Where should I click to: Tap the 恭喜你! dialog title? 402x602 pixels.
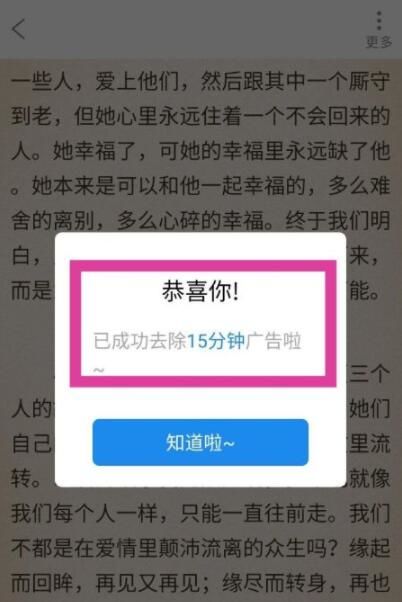tap(200, 291)
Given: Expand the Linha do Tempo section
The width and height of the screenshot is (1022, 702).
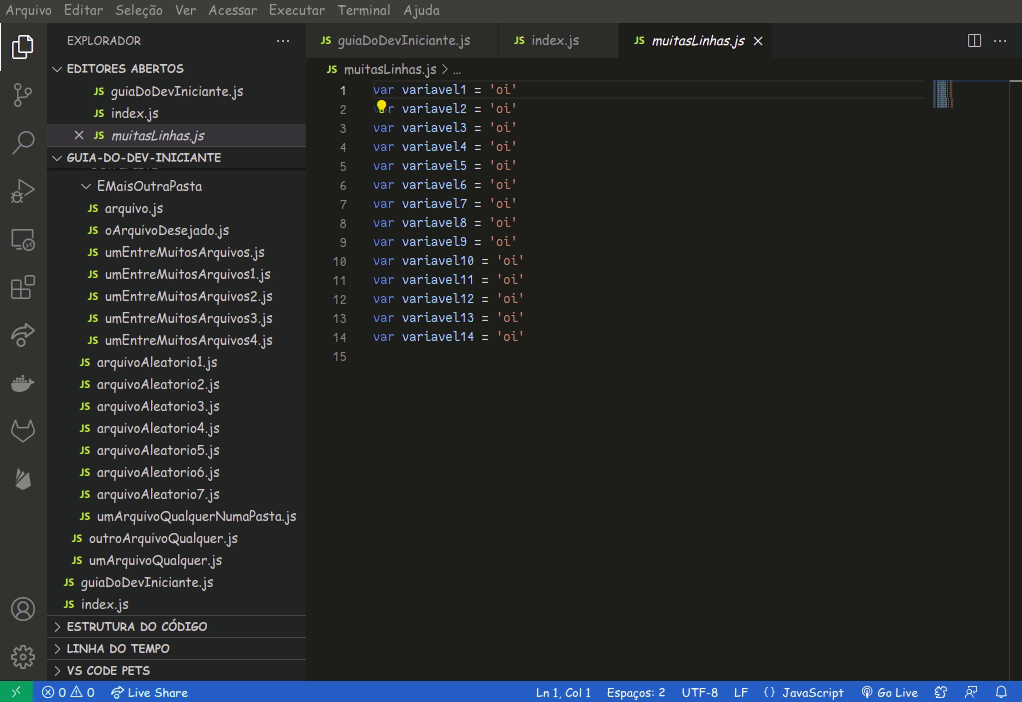Looking at the screenshot, I should (118, 648).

──────────────────────────────

**EXERCISE GOAL**
Copy out the text lines of both items above word for word, omitting the pictures.

**RESPONSE TO THE EXERCISE**
Where should I click to: Tap the 恭喜你! dialog title? 402x602 pixels.
tap(200, 291)
Given: Expand the Linha do Tempo section
The width and height of the screenshot is (1022, 702).
Looking at the screenshot, I should (118, 648).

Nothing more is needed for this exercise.